The phylogenetic relationships among the family taxa of Asiloidea are not entirely resolved. There appears to be a clade comprising Apsilocephalidae, Evocoidae, Scenopinidae, and Therevidae. Sister-taxon to that clade is most probably a clade comprising Apioceridae, Asilidae, and Mydidae.
Hull (1962) and Yeates (1994) postulated that Asilidae and Apioceridae are sister-taxa.
Hennig (1973) was undecided about the adelphotaxon relationships of Apioceridae and Mydidae in respect to Asilidae.
Wood (1981) discussed a probable sister-group relationship between the Mydidae and Asilidae. Character states she mentioned that emphasised the hypothesis were:
- well-developed face (swelling on which the mystax is situated in Asilidae, but there are often also setae in Mydidae present)
- depressed vertex
- larvae with broadened paddle-like or scoop-like maxilla.
Woodley (1989), Yeates & Irwin (1996), and Yeates (2002) placed the Mydidae and Apioceridae as a monophyletic taxon forming a sister-group. Characters supporting this relationships are:
- wing with veins R5 and M1 strongly curved anteriorly, ending anterior to wing tip
- adult with supernumerary rectal papillae.
Yeates (1994) hypothesised a sister-group relationship between Mydidae and Scenopinidae with the following synapomorphies:
- short posterior arms of cibarial pump
- epandrium completely divided medially
- lateral aedeagal apodemes absent.
Yeates (1994) also postulated that the Apioceridae are closely related to the Asilidae.
Dikow (2009) postulates a sister group relationship of Asilidae + (Apioceridae + Mydidae) based on a extensive morphological phylogenetic study on Asilidae. Representatives of these three taxa share the autapomorphic presence of a lateral depression on the prothoracic coxae. Based on the taxon sampling employed, this depression is only absent in Leptogastrinae among Asilidae, and Pseudonomoneura hirta among Mydidae. Additional apomorphic character states supporting the monophyly of this taxon are: clypeal-facial margin forming a distinct ridge; sensory pit in distal maxillary palpomere absent; propresternum square; upper calypter small; and female spermathecal reservoir not differentiated from spermathecal ducts (same diameter). The monophyly of a taxon composed of these three taxa is also supported by the presence of muscles M5, M33, and M38 in the male terminalia (Ovtshinnikova 1989, Ovtshinnikova & Yeates 1998) although these characters are uninformative within this clade.

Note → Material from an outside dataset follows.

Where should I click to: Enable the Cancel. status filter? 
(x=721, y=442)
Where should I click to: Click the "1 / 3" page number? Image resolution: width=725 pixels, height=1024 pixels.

Apioceridae + Mydidae form a clade supported by two autapomorphies, i.e., postgenae with medial projection and anterior ocellus separate and situated anteriorly. The single dorsal longitudinal ridge on the pulvilli could be interpreted as another autapomorphy of Apioceridae + Mydidae as suggested by Yeates & Irwin (1996) as it is only found outside of this taxon in Asilidae: Dasypogoninae: Megapodina and this is certainly an independent reduction from two ridges to one. Woodley (1989) and Yeates & Irwin (1996) found that wing veins R5 and M1 terminate anterior to the wing apex in Apioceridae and Mydidae (in some Mydidae they do not reach the wing margin at all) and this development is postulated to be an autapomorphy. This has been corroborated by the analysis of Dikow (2009) as this arrangement of veins is only found in the phylogenetically unrelated Nemestrinidae and a few Asilinae species. Woodley (1989), Yeates & Irwin (1996), and Yeates (2002) postulated the supernumerary rectal papillae as an autapomorphy of this clade. Although it appears as if it could be an important character, it has not been examined in many species. Future studies, including more Apioceridae, Mydidae, but also Asilidae, are necessary.
My own unpublished analyses of DNA sequences of a sample of Apioceridae and Mydidae are contradicting my morphological and combined morphological and molecular findings based on my phylogenetic studies on Asilidae (Dikow 2009a, Dikow 2009b). Apioceridae and Mydidae form the sister-group to Asilidae in the morphological (Dikow 2009a) and combined morphological and molecular study (Dikow 2009b) whereas Apioceridae is more closely related to Asilidae than to Mydidae in a molecular only study (molecular analysis has been presented at 6th International Congress of Dipterology in 2006, but is unpublished).
Trautwein et al. (2010) assembled the largest molecular dataset for Asiloidea and included 1 Apioceridae and 2 Mydidae species. The aim of the analysis was the placement of the enigmatic genera Apystomyia and Hilarimorpha as well as the monophyly of Asiloidea and position of Bombyliidae. In regards to Apioceridae and Mydidae the results are not entirely conclusive (compare figures 2–4), but in general a sister-group relationship between Apoceridae and Mydidae is supported and Asilidae is the most closely related taxon.